House votes to ease Medicare cuts to doctors

Move would add $200b to the deficit

By Erica Werner, Associated Press  |  November 20, 2009

WASHINGTON – The Democratic-controlled House voted yesterday to add more than $200 billion to the deficit to prevent steep Medicare payment cuts to doctors, a move Republicans denounced as a political payoff to physicians for backing President Obama’s health care overhaul.

The measure, approved on a near party-line vote of 243 to 183, is a top priority for the American Medical Association. “This is nothing more than a repayment to the American Medical Association for endorsing the larger health care bill that was on the floor several weeks ago,’’ said Representative Joe Barton, a Texas Republican.

“This is not a question of payoff to anybody,’’ retorted majority leader Steny Hoyer, a Maryland Democrat. “It’s the right thing to do.’’

Doctors are facing a 21 percent reduction in Medicare reimbursement rates in January unless Congress acts first, the result of a flawed funding formula that lawmakers have had to step in nearly annually to block in recent years. The bill attempts a permanent fix by restructuring the payments to factor in how much doctors spend on various services, among other changes.

Past votes on the issue have been largely bipartisan, but this year the doctor payment issue has become a proxy for the larger health overhaul debate. Only one Republican voted “yes’’ yesterday, Representative Michael Burgess of Texas, an obstetrician. Eleven Democrats voted “no.’’

Despite intense lobbying by the AMA, the doctor payment legislation failed in the Senate last month in an embarrassing defeat, with moderate Democrats concerned about the deficit joining Republicans to bring it down.

That leaves its future uncertain even though the rate cuts loom in less than two months.

James Rohack, AMA president, called on the Senate to act, saying the legislation is “an essential element of comprehensive health reform.’’

He also dismissed GOP arguments that Democrats were paying off the AMA, saying, “This is about patients, not partisan politics.’’

The Obama administration has sought a permanent solution to avoid the uncertainty of one-year payment patches, and House Democrats obliged by including it in their 10-year health overhaul bill.

But before passing that bill this month they took out the doctor payment measure, in part to keep the cost of the overall bill low enough to meet Obama’s target price tag.

“The reason it was separated, I would have to admit, was purely political,’’ Representative Pete Stark, Democrat of California, said. “We had to abide by the president’s request that we not exceed certain costs.’’

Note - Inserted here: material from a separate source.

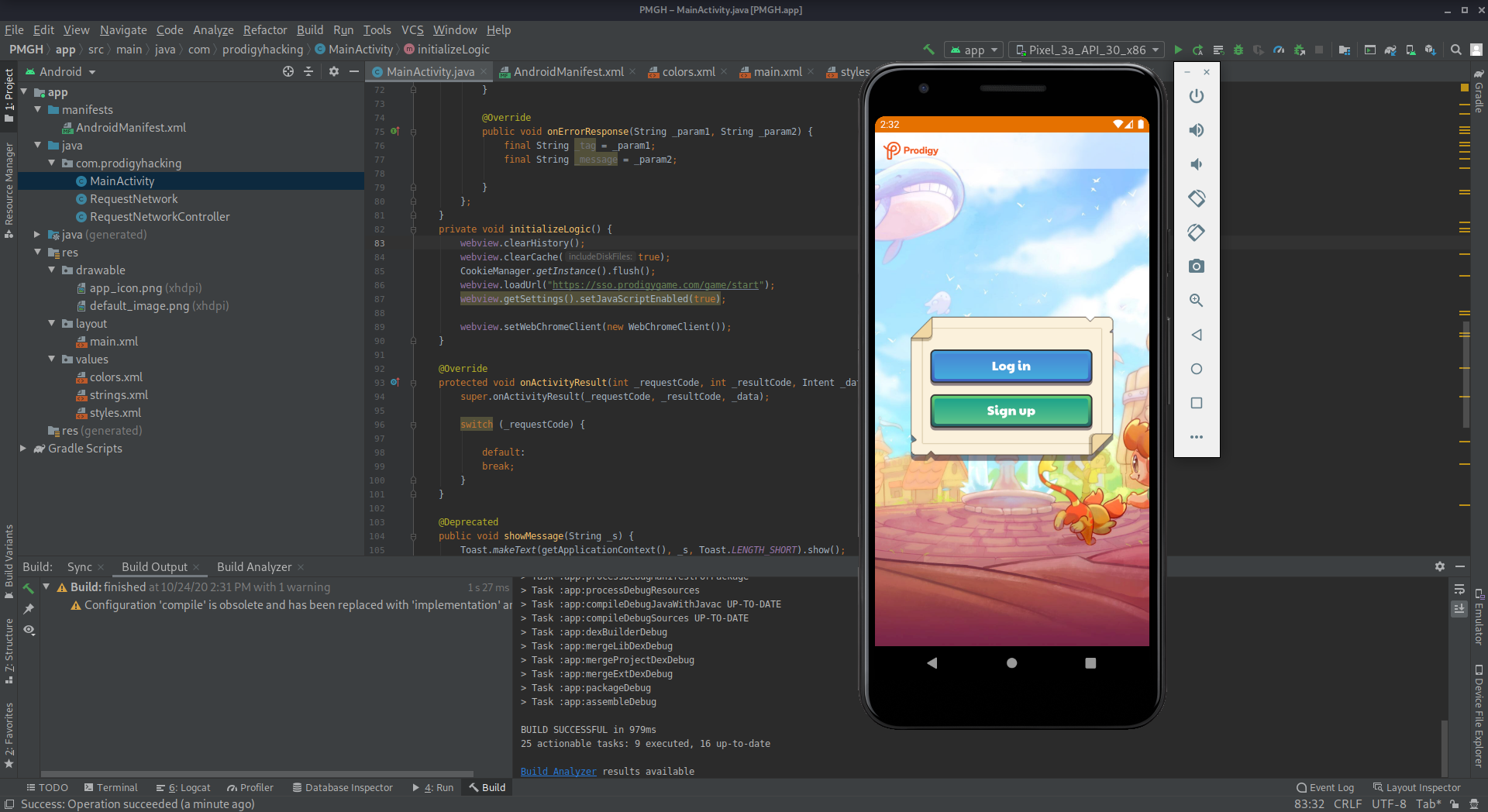This screenshot has height=812, width=1488.
Task: Run the app configuration
Action: coord(1178,49)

Although House Democrats have vowed not to pass legislation that’s not paid for, the doctor payment bill is one of several items they have exempted from that rule, and the Congressional Budget Office says it would increase the deficit by $210 billion over 10 years. Republicans devoted much of yesterday’s debate to complaining about that, but Democrats said it was Republicans’ fault for setting up the problematic payment formula in the first place.